Investigators are trying to understand the precise nature of the initial satcom log-on from Malaysia Airlines flight MH370, the first of seven exchanges which mark the only trace of the missing aircraft following its disappearance from surveillance radar.

The log-on request was initiated by the aircraft at 18:25UTC, just over an hour after the cessation of transponder and cockpit communications.

Australian Transport Safety Bureau investigators state, in a detailed analysis to help derive MH370’s subsequent track, that such a log-on was “not common” during cruise flight.

There are only a few reasons for a log-on, it says, among them a power interruption to the satellite data unit, loss of the link due to aircraft attitude, or a loss of critical systems.

Power interruption is considered a probable reason behind a similar aircraft-initiated log-on at 00:19 – the last of the seven satcom exchanges – a time when MH370’s fuel would have been nearing exhaustion.

The investigation states that flame-out of either engine would cut power to its corresponding AC electrical bus and that, once both engines stopped, power to the satellite data unit would have been temporarily interrupted.

Power would have been restored once the ram-air turbine deployed and the auxiliary power unit came on-line. The APU would have taken around 1min to start and the satellite data unit would have taken another 2min 40s to achieve the log-on at 00:19.

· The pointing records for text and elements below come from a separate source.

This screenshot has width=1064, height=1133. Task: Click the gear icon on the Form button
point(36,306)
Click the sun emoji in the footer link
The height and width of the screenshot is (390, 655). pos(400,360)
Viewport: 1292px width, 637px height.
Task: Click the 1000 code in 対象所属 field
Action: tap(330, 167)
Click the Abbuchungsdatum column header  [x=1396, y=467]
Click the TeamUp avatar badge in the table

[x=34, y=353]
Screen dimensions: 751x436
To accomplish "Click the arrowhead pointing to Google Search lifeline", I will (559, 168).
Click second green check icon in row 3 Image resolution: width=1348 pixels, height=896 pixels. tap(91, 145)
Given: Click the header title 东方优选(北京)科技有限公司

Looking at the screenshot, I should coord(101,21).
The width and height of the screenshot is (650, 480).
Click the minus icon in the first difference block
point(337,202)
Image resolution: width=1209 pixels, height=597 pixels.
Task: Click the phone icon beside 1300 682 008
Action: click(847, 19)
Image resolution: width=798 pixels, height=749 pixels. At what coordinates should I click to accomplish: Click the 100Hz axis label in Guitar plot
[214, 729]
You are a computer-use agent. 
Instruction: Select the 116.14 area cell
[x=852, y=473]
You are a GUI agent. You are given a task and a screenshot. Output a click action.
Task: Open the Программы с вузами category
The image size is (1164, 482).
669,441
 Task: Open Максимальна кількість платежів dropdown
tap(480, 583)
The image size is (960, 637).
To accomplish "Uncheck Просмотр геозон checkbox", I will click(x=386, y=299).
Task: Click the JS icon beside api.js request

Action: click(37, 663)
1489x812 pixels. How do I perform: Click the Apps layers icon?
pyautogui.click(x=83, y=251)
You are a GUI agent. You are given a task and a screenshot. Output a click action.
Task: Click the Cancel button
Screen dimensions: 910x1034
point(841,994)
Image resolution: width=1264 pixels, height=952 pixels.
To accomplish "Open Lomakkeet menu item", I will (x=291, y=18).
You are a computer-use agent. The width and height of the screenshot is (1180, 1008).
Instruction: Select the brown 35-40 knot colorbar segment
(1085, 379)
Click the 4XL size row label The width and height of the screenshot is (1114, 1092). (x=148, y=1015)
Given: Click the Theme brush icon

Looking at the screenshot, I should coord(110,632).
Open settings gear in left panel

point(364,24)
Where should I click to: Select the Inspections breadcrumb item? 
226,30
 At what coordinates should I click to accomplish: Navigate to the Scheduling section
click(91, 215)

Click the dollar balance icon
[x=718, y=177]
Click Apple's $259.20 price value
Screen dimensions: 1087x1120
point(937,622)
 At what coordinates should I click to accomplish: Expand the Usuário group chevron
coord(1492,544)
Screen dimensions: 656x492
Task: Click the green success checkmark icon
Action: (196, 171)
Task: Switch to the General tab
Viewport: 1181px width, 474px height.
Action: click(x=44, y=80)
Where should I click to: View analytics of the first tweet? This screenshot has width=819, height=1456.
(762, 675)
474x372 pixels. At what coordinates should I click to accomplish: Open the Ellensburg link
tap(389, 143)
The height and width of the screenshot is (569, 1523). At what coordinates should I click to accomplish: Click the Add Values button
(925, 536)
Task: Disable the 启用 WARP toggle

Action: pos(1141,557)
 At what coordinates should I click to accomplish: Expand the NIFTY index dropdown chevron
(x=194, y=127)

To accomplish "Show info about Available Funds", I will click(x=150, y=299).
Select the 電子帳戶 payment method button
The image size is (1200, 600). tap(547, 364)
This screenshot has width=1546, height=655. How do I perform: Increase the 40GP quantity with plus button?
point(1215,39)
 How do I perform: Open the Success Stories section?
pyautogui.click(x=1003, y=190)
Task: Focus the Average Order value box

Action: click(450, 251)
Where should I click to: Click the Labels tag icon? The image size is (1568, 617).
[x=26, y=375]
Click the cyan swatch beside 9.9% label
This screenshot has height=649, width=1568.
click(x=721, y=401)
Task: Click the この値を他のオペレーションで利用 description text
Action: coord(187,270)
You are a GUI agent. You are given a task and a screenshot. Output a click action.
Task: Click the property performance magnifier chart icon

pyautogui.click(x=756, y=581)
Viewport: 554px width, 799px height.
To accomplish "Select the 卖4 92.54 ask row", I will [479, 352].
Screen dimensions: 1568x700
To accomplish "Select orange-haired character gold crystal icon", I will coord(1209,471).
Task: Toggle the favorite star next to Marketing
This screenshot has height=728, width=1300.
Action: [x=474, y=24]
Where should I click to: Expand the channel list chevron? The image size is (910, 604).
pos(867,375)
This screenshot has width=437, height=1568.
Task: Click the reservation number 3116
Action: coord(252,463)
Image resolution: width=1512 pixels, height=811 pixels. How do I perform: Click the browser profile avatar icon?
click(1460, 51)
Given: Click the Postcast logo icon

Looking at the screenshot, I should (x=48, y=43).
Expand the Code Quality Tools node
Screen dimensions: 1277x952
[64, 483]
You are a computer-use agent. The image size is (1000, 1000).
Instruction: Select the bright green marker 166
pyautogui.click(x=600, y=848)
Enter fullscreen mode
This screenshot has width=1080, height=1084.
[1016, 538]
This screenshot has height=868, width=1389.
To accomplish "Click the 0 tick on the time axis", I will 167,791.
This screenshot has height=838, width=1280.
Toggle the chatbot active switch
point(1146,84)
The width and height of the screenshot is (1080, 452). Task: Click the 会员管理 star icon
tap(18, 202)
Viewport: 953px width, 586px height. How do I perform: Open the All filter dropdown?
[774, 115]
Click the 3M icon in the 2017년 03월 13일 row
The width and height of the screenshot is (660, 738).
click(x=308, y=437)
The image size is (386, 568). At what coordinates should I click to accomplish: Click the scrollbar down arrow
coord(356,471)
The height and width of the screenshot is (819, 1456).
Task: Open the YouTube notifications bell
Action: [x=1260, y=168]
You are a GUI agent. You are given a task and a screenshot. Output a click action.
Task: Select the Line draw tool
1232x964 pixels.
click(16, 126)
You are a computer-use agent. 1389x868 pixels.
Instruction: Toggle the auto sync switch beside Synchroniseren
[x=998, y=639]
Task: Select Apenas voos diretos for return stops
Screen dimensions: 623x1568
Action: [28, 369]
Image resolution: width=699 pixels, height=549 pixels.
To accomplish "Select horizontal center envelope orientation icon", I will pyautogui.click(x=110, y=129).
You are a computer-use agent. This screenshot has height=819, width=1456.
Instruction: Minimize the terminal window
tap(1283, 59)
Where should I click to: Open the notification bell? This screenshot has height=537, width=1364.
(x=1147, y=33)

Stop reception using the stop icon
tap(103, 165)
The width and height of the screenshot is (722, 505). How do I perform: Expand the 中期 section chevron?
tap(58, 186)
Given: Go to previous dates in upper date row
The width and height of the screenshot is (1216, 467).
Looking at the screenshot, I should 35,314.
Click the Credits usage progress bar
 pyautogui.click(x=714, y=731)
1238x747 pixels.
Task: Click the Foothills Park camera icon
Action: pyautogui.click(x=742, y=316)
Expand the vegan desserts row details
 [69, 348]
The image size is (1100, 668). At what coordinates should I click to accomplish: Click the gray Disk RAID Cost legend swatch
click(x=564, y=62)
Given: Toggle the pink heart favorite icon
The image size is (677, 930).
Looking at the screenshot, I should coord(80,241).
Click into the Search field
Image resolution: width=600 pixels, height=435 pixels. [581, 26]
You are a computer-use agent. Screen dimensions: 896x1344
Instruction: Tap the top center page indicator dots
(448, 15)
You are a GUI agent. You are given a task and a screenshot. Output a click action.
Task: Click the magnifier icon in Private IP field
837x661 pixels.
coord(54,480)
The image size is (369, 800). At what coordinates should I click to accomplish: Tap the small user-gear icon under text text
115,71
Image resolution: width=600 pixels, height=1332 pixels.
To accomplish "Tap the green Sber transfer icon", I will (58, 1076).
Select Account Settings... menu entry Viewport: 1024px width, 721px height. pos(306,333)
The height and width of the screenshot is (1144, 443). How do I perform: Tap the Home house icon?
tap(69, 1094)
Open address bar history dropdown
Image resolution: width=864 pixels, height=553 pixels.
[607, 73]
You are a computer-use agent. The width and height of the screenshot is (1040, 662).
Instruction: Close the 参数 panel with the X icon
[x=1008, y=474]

Interruption of the electrical power supply is “considered to be the most likely reason” for a satcom log-on request, says the inquiry.

But while fuel exhaustion and power loss could have generated the last log-on, the inquiry has yet to explain the first.

Power loss from either AC electrical bus would have automatically transferred power generation to its counterpart. But the inquiry indicates that this automatic switching would be “brief” and that the satellite data unit would have coped.

The inquiry says the initial log-on was “likely” to have resulted from a power interruption. But an interruption sufficient to generate a log-on request, it says, would have required either the loss of both electrical busses or a disabling of the automatic switching.

“As this power interruption was not due to engine flame-outs, it is possible that it was due to manual switching of the electrical system,” it states.

The inquiry offers no further analysis of this scenario beyond stating that the electrical system might have been operating in a different configuration from normal when the first engine flame-out occurred.

Around 90s after the first log-on request, the satcom log recorded communications from the in-flight entertainment system. A similar message would have been expected after the last log-on request but none was received – possibly indicating a complete loss of electrical power.

Five other satcom exchanges which occurred between the first and last log-on requests were all initiated by a ground station, and comprised routine interrogation messages to check that the connection to the aircraft was still operational.